··· Selection ···

Three Dutch peacekeepers may face genocide charges in relation to the 1995 Srebrenica massacre. Relatives of two men killed by Serbian forces at Srebrenica today filed a complaint with the Dutch prosecutor’s office charging three Dutchbat commanders with complicity in genocide, war crimes and murder.
Commander Thomas Karremans, Deputy Commander Rob Franken and personnel officer Berend Oosterveen, were in charge of the Dutch peacekeeping battalion in the United Nations protected area of Srebrenica during the 1992-1995 Bosnian war. Up to 8,000 Bosnian Muslim men and boys were killed during a five day period after the UN peacekeepers handed them over to forces led by Serbian general Ratko Mladic.
Today’s complaint says the commanders knew that the deportation of Rizo Mustafic and Muhamed Nuhanovic from the base would ultimately lead to their death at the hand of the Serbian soldiers. Therefore, the complaint reads, “these actions can be qualified as genocide and/or war crimes, and/or murder.”

··· Items ···

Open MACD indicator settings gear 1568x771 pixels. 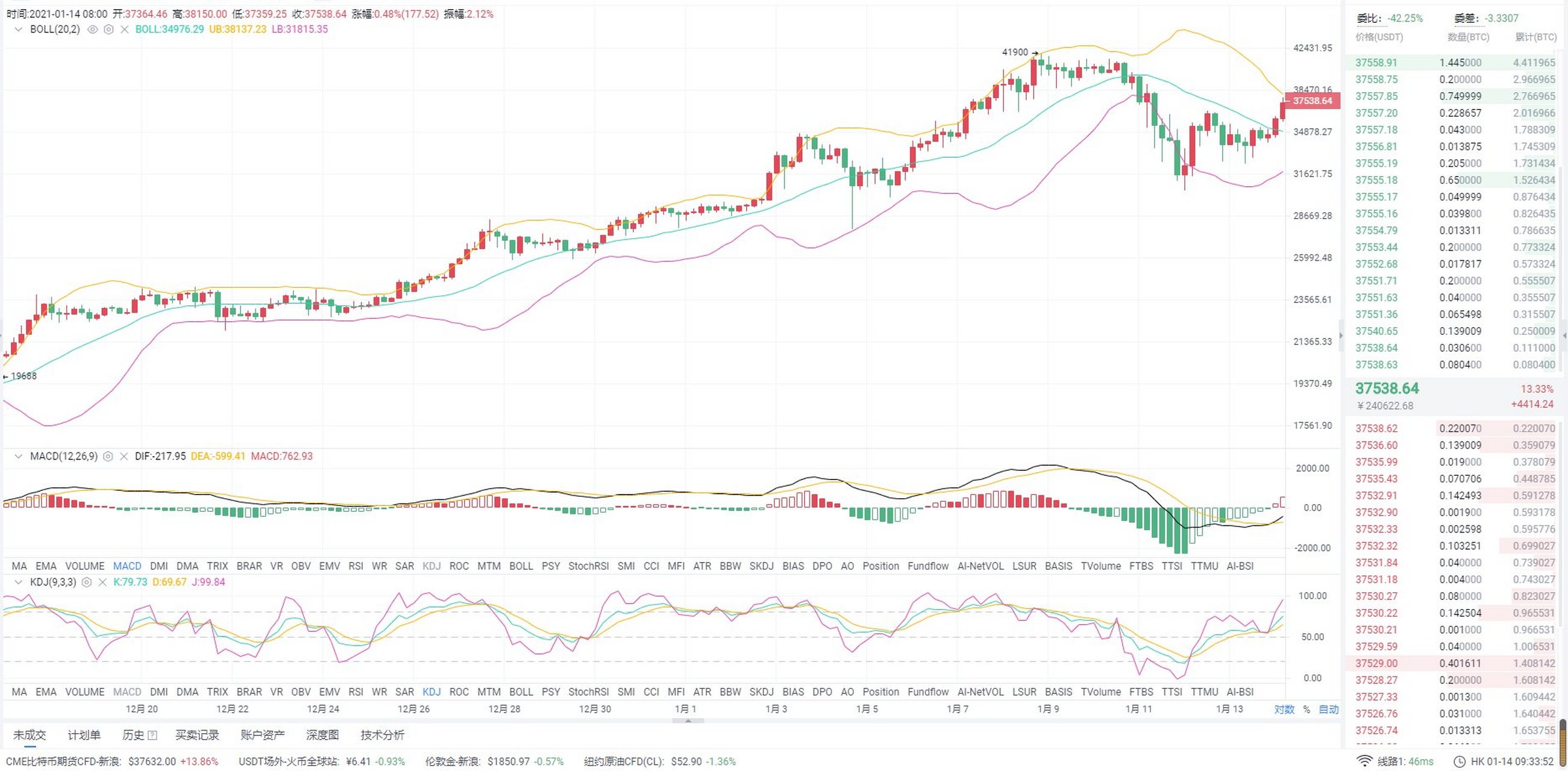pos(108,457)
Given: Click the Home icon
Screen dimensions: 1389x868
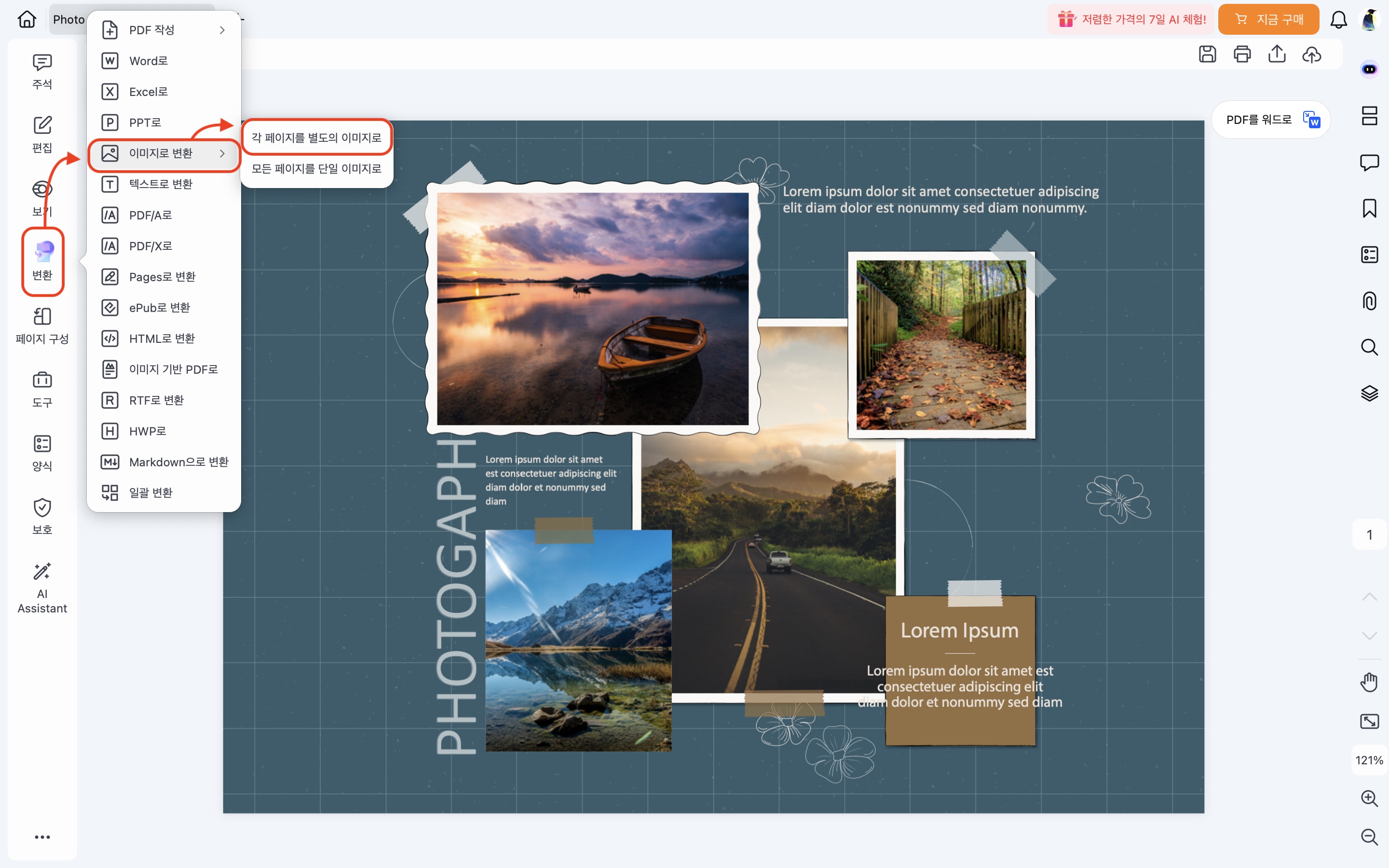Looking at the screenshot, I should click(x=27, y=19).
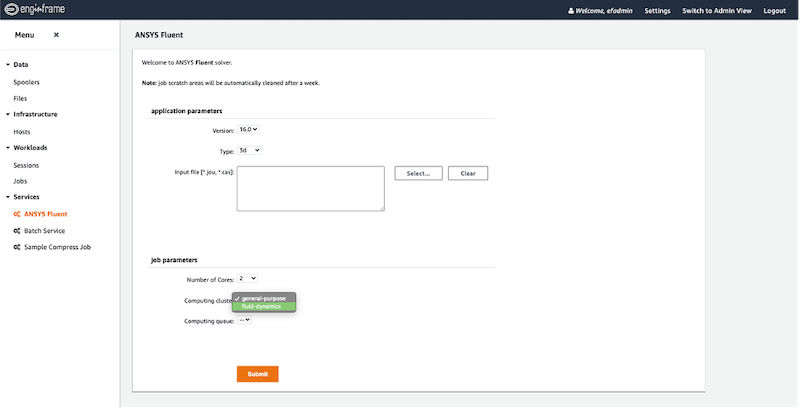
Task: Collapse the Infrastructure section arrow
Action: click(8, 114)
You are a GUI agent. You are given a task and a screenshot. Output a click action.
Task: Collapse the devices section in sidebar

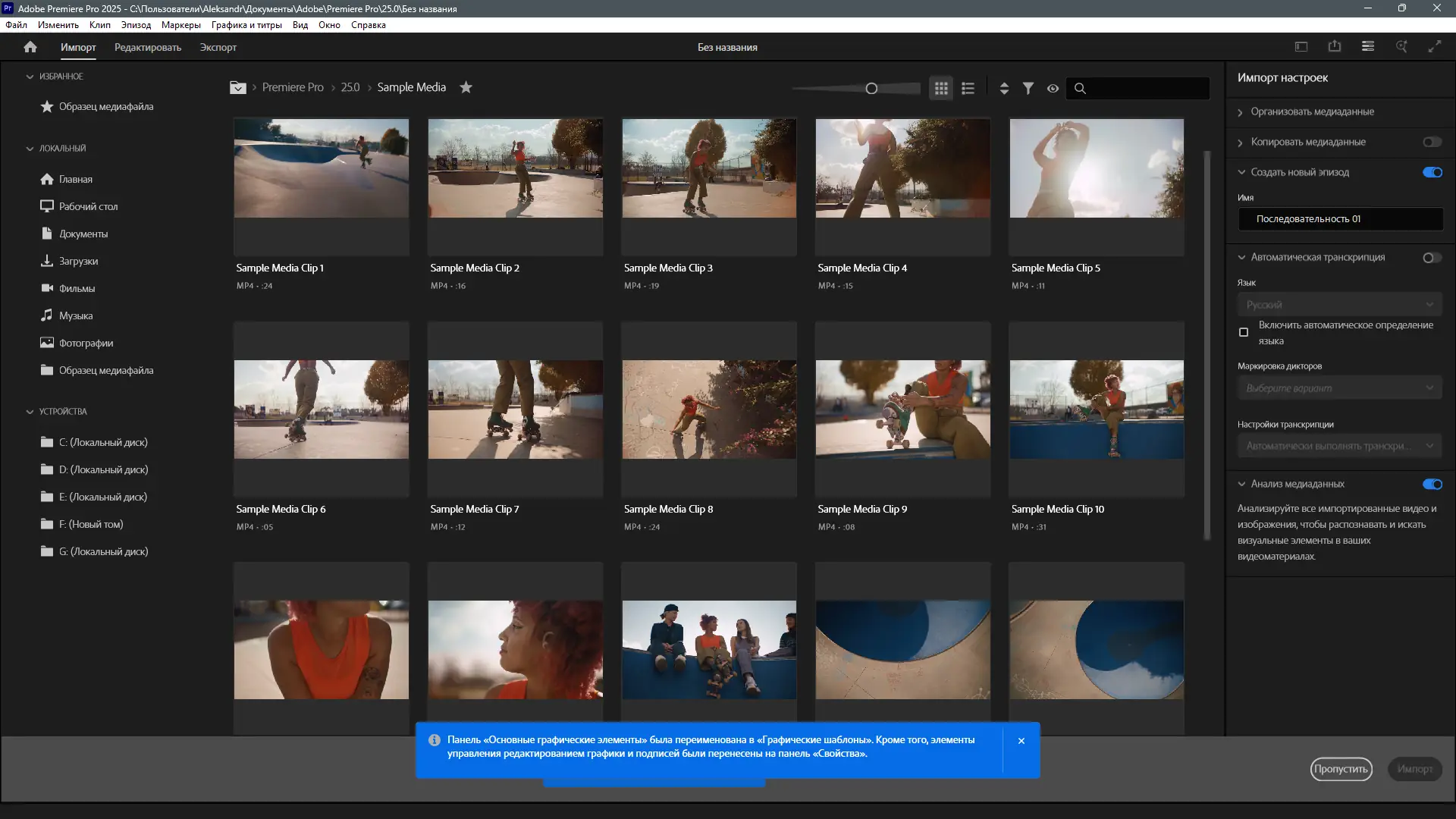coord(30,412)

···
··· Items ···

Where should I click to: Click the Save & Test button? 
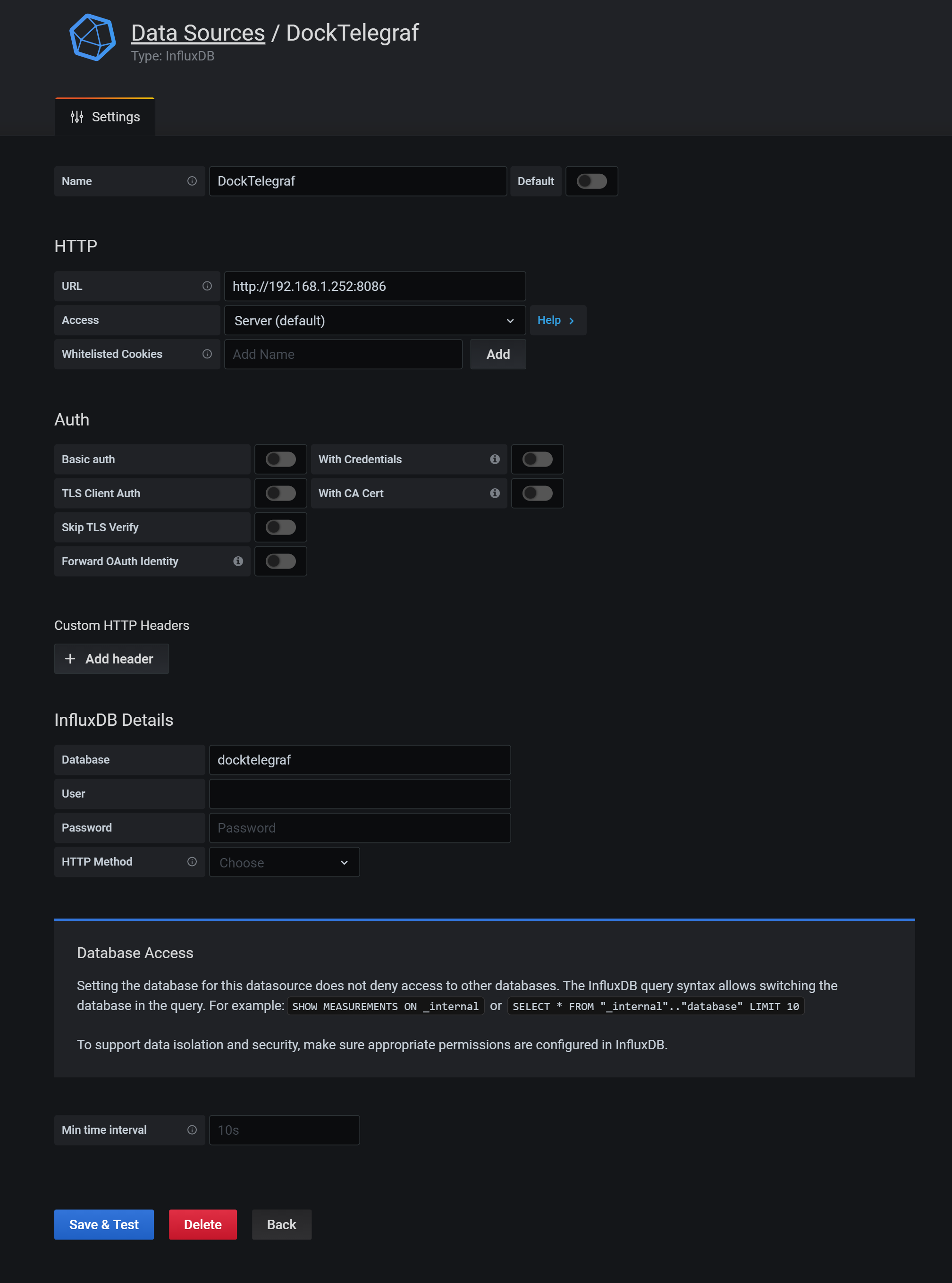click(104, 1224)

···

Task set —
A - According to the Srebrenica article, how many Bosnian Muslim men and boys were killed?
B - Reproduce the Srebrenica article from "Three Dutch peacekeepers" to "crimes and murder.".
C - Pick up the Srebrenica article after its last sentence and keep writing.
The listing can be set aside.

Answers —
A - Up to 8,000.

B -
Three Dutch peacekeepers may face genocide charges in relation to the 1995 Srebrenica massacre. Relatives of two men killed by Serbian forces at Srebrenica today filed a complaint with the Dutch prosecutor’s office charging three Dutchbat commanders with complicity in genocide, war crimes and murder.

C -
The Dutch prosecutor general will now review the complaint and decide whether or not to pursue an investigation into the charges.
The remains of the father and brother of Hassan Nuhanovic were found in mass graves in 2007 and 2010. The body of Rizo Mustafic has never been recovered. Lawyer Liesbeth Zegveld argues that Franken and Karremans knew what was going to happen to the men when they were sent from the compound. She told Radio Netherlands Worldwide:
"There can be little doubt about it. At the time, they expressed their fear for the fate of the men on several occasions. These Dutch soldiers feared a mass execution."
It is now up to the Public Prosecutors in Arnhem to decide whether the three Dutchbat officers will stand trial. Ms Zegveld believes there is a good chance that the case will go to court:
"I expect that given the evidence available, the Public Prosecutions Service will see sufficient grounds to prosecute."
If the Public Prosecutor decides to go to court, it will be up to the judges to decide whether the three are guilty as charged. In that case, the maximum sentence they face is life imprisonment.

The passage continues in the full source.